Below are some records; output all of them exactly.

Records from a data source

----------

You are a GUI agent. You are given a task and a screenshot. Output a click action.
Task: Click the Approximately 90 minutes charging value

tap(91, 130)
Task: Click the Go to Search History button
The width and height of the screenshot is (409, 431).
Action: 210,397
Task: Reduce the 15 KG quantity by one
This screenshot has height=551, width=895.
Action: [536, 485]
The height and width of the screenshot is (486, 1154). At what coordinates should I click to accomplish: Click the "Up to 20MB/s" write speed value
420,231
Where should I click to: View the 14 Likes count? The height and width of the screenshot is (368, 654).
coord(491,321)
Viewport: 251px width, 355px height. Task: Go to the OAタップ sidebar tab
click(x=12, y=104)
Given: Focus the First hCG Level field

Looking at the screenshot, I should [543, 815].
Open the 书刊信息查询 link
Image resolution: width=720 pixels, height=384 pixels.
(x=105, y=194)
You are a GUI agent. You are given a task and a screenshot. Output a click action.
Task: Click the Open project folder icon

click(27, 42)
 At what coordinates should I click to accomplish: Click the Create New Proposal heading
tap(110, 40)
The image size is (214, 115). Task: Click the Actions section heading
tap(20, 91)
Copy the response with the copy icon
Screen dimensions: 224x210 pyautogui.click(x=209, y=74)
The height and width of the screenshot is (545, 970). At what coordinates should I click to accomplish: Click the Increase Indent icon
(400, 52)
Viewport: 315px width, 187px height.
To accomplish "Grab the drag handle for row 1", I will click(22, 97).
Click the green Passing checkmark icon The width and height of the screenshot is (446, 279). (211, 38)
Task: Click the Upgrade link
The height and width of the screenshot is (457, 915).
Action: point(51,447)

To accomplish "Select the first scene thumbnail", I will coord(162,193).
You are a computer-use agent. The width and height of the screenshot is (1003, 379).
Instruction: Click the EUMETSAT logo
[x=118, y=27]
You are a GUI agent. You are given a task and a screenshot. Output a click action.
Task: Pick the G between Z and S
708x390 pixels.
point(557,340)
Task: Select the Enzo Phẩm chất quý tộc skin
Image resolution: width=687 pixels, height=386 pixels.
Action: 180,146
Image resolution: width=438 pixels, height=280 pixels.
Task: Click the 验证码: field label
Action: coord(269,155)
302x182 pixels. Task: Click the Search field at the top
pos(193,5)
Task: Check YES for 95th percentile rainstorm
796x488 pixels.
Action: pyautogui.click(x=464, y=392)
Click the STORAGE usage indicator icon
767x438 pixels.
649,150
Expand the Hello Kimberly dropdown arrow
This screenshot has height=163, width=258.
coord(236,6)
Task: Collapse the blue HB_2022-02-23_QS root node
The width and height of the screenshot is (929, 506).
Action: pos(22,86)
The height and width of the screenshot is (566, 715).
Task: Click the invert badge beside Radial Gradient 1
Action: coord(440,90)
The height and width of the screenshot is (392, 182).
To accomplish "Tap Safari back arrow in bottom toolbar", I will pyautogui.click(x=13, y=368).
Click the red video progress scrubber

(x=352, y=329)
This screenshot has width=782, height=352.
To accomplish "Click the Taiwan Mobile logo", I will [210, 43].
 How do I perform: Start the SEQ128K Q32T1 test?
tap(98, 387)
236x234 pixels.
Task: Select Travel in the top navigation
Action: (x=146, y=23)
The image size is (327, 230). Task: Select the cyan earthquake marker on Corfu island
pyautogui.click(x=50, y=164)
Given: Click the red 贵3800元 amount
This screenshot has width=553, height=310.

----------

- **ANSWER TO THE PROBLEM**
You are a GUI agent. You are given a task and a screenshot. Output a click action.
Task: Click the Approximately 90 minutes charging value

tap(91, 130)
Task: Click the Go to Search History button
The width and height of the screenshot is (409, 431).
Action: 210,397
Task: Reduce the 15 KG quantity by one
This screenshot has height=551, width=895.
Action: [536, 485]
The height and width of the screenshot is (486, 1154). At what coordinates should I click to accomplish: Click the "Up to 20MB/s" write speed value
420,231
Where should I click to: View the 14 Likes count? The height and width of the screenshot is (368, 654).
coord(491,321)
Viewport: 251px width, 355px height. Task: Go to the OAタップ sidebar tab
click(x=12, y=104)
Given: Focus the First hCG Level field

Looking at the screenshot, I should [543, 815].
Open the 书刊信息查询 link
Image resolution: width=720 pixels, height=384 pixels.
(x=105, y=194)
You are a GUI agent. You are given a task and a screenshot. Output a click action.
Task: Click the Open project folder icon

click(27, 42)
 At what coordinates should I click to accomplish: Click the Create New Proposal heading
tap(110, 40)
The image size is (214, 115). Task: Click the Actions section heading
tap(20, 91)
Copy the response with the copy icon
Screen dimensions: 224x210 pyautogui.click(x=209, y=74)
The height and width of the screenshot is (545, 970). At what coordinates should I click to accomplish: Click the Increase Indent icon
(400, 52)
Viewport: 315px width, 187px height.
To accomplish "Grab the drag handle for row 1", I will click(22, 97).
Click the green Passing checkmark icon The width and height of the screenshot is (446, 279). (211, 38)
Task: Click the Upgrade link
The height and width of the screenshot is (457, 915).
Action: point(51,447)

To accomplish "Select the first scene thumbnail", I will coord(162,193).
You are a computer-use agent. The width and height of the screenshot is (1003, 379).
Instruction: Click the EUMETSAT logo
[x=118, y=27]
You are a GUI agent. You are given a task and a screenshot. Output a click action.
Task: Pick the G between Z and S
708x390 pixels.
point(557,340)
Task: Select the Enzo Phẩm chất quý tộc skin
Image resolution: width=687 pixels, height=386 pixels.
Action: 180,146
Image resolution: width=438 pixels, height=280 pixels.
Task: Click the 验证码: field label
Action: coord(269,155)
302x182 pixels. Task: Click the Search field at the top
pos(193,5)
Task: Check YES for 95th percentile rainstorm
796x488 pixels.
Action: pyautogui.click(x=464, y=392)
Click the STORAGE usage indicator icon
767x438 pixels.
649,150
Expand the Hello Kimberly dropdown arrow
This screenshot has height=163, width=258.
coord(236,6)
Task: Collapse the blue HB_2022-02-23_QS root node
The width and height of the screenshot is (929, 506).
Action: pos(22,86)
The height and width of the screenshot is (566, 715).
Task: Click the invert badge beside Radial Gradient 1
Action: coord(440,90)
The height and width of the screenshot is (392, 182).
To accomplish "Tap Safari back arrow in bottom toolbar", I will pyautogui.click(x=13, y=368).
Click the red video progress scrubber

(x=352, y=329)
This screenshot has width=782, height=352.
To accomplish "Click the Taiwan Mobile logo", I will [210, 43].
 How do I perform: Start the SEQ128K Q32T1 test?
tap(98, 387)
236x234 pixels.
Task: Select Travel in the top navigation
Action: (x=146, y=23)
The image size is (327, 230). Task: Select the cyan earthquake marker on Corfu island
pyautogui.click(x=50, y=164)
Given: Click the red 贵3800元 amount
This screenshot has width=553, height=310.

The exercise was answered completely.